Extracted records
■ ■ ■ ■ ■ ■ ■

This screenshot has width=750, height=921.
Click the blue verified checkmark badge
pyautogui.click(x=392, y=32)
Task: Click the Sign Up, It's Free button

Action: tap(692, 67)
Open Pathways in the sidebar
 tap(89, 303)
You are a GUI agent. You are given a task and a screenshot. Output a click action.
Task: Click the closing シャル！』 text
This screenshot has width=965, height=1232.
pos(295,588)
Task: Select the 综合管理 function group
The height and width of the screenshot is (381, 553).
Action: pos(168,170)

■ ■ ■ ■ ■ ■ ■

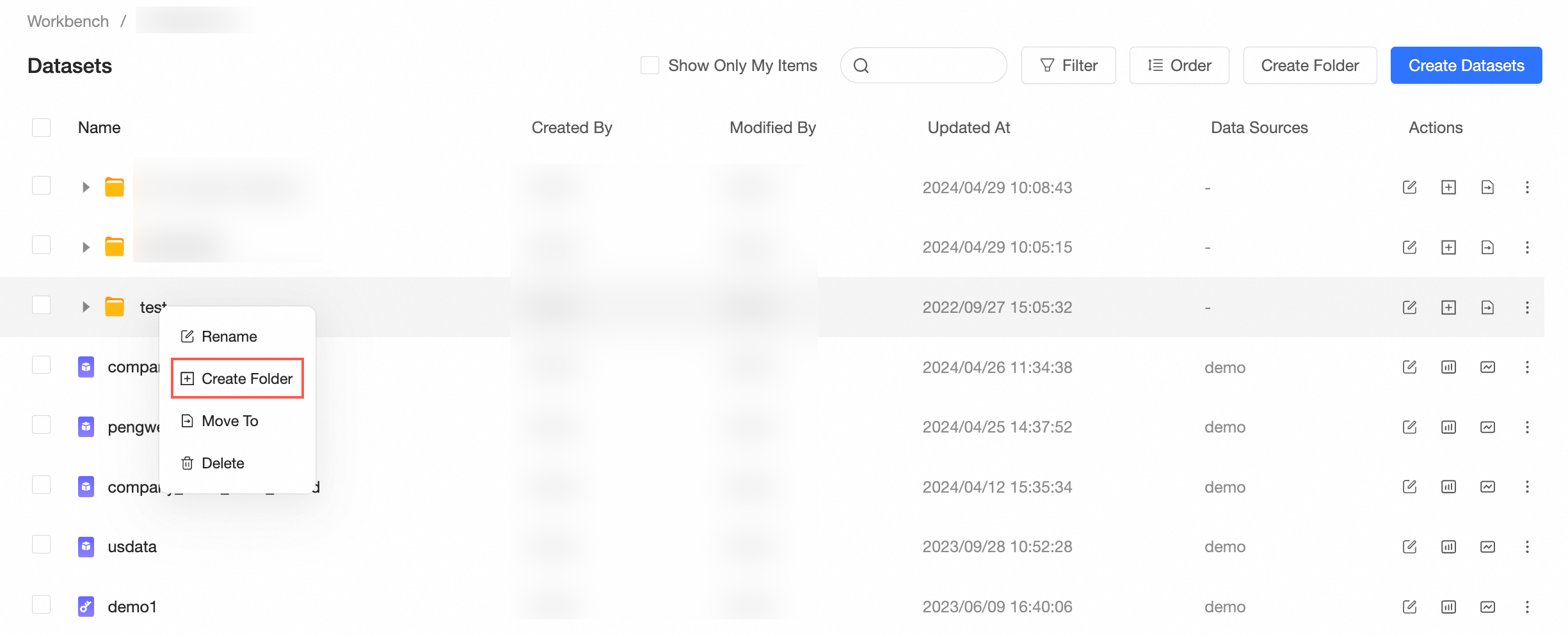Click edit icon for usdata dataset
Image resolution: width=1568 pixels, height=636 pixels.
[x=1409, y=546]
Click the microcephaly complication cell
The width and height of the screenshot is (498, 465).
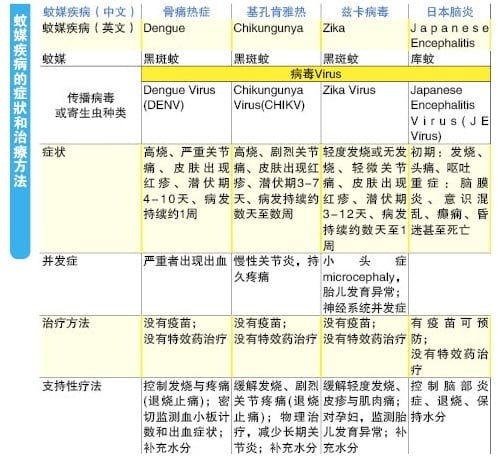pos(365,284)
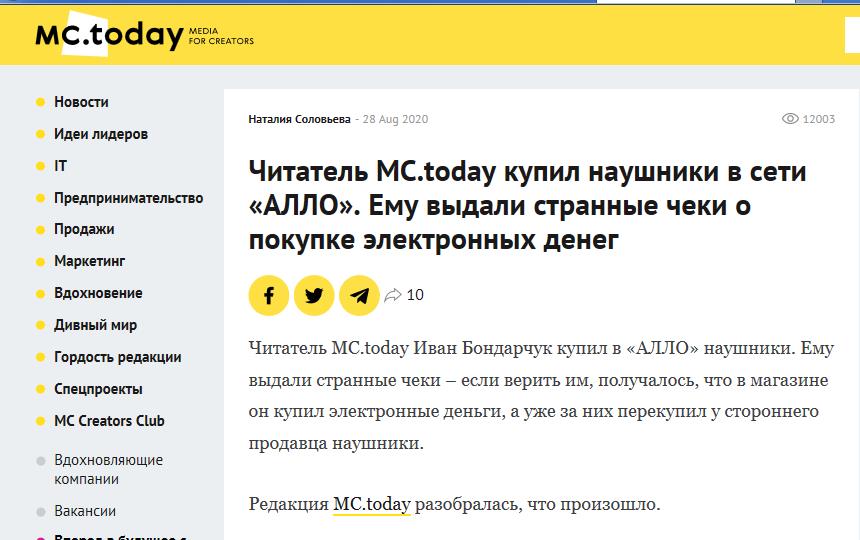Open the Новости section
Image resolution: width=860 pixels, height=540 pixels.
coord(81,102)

■ ■ ■ ■ ■ ■ ■

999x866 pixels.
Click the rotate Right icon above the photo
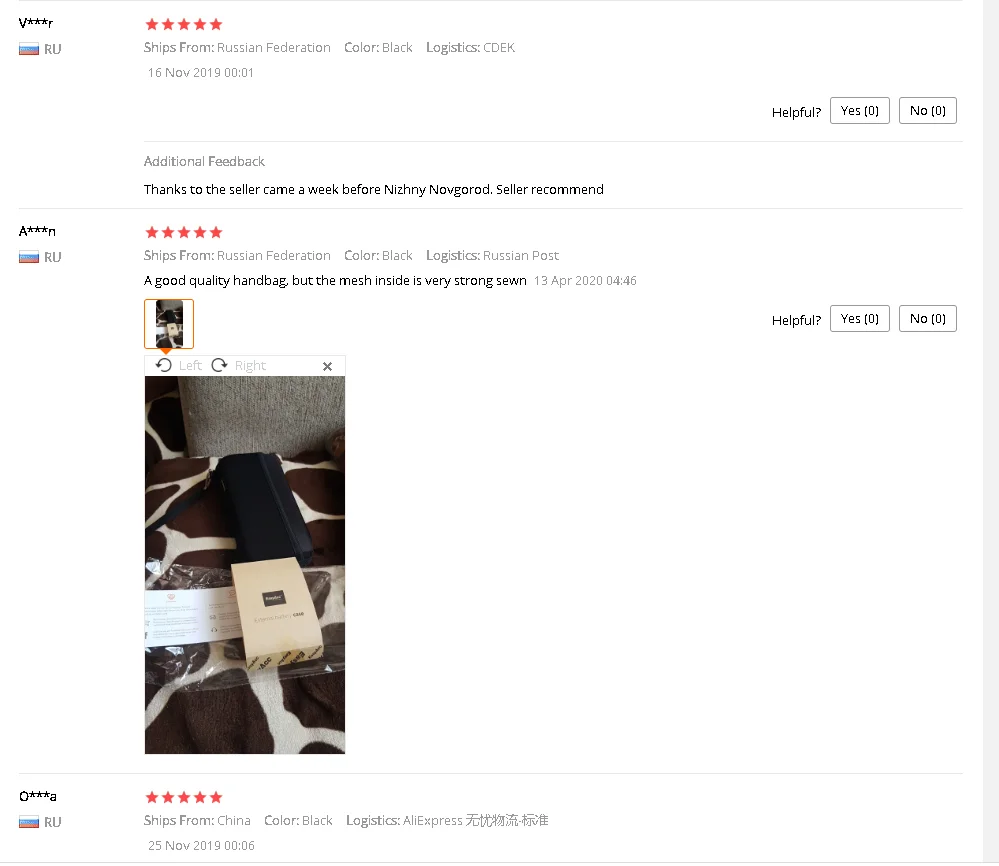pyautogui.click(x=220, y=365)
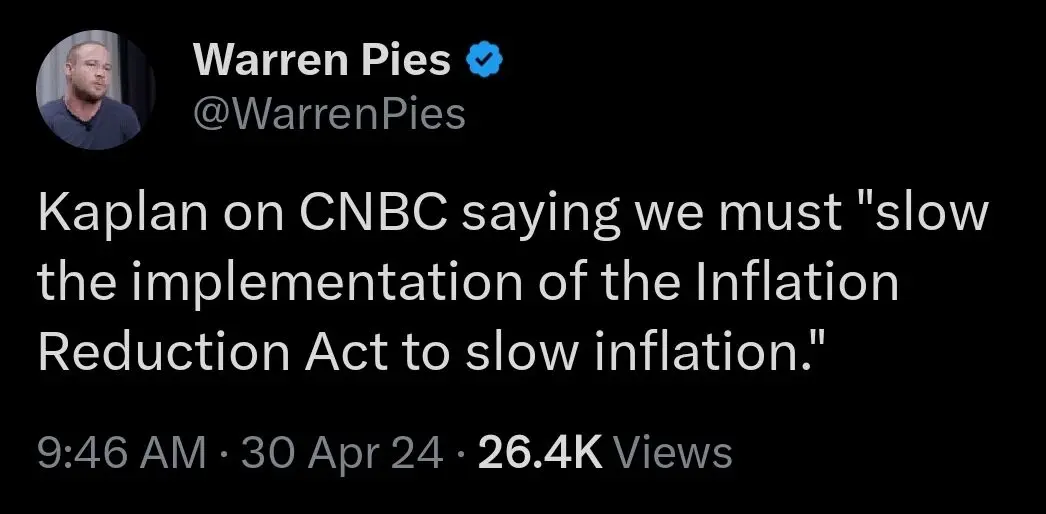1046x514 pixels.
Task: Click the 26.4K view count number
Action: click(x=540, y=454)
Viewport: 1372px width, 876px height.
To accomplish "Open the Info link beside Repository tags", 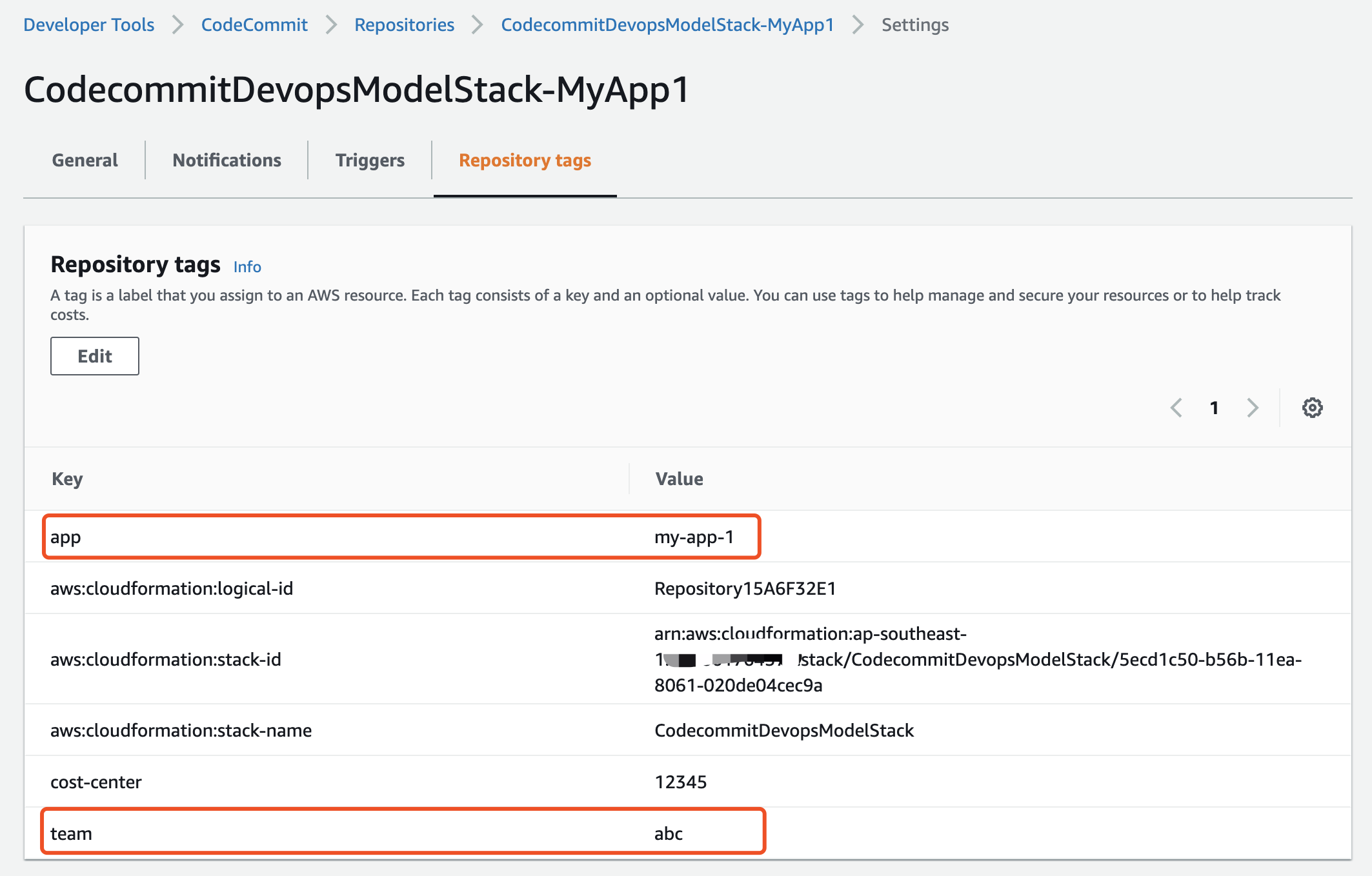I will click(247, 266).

■ ■ ■ ■ ■ ■ ■

> **Instructions for the task**: Can you quote, word for word, the stretch of records from the line containing "This screenshot has width=750, height=921." through the line containing "Action: pos(168,170)", including both of those lines?

> **Expected output**:
This screenshot has width=750, height=921.
Click the blue verified checkmark badge
pyautogui.click(x=392, y=32)
Task: Click the Sign Up, It's Free button

Action: tap(692, 67)
Open Pathways in the sidebar
 tap(89, 303)
You are a GUI agent. You are given a task and a screenshot. Output a click action.
Task: Click the closing シャル！』 text
This screenshot has width=965, height=1232.
pos(295,588)
Task: Select the 综合管理 function group
The height and width of the screenshot is (381, 553).
Action: pos(168,170)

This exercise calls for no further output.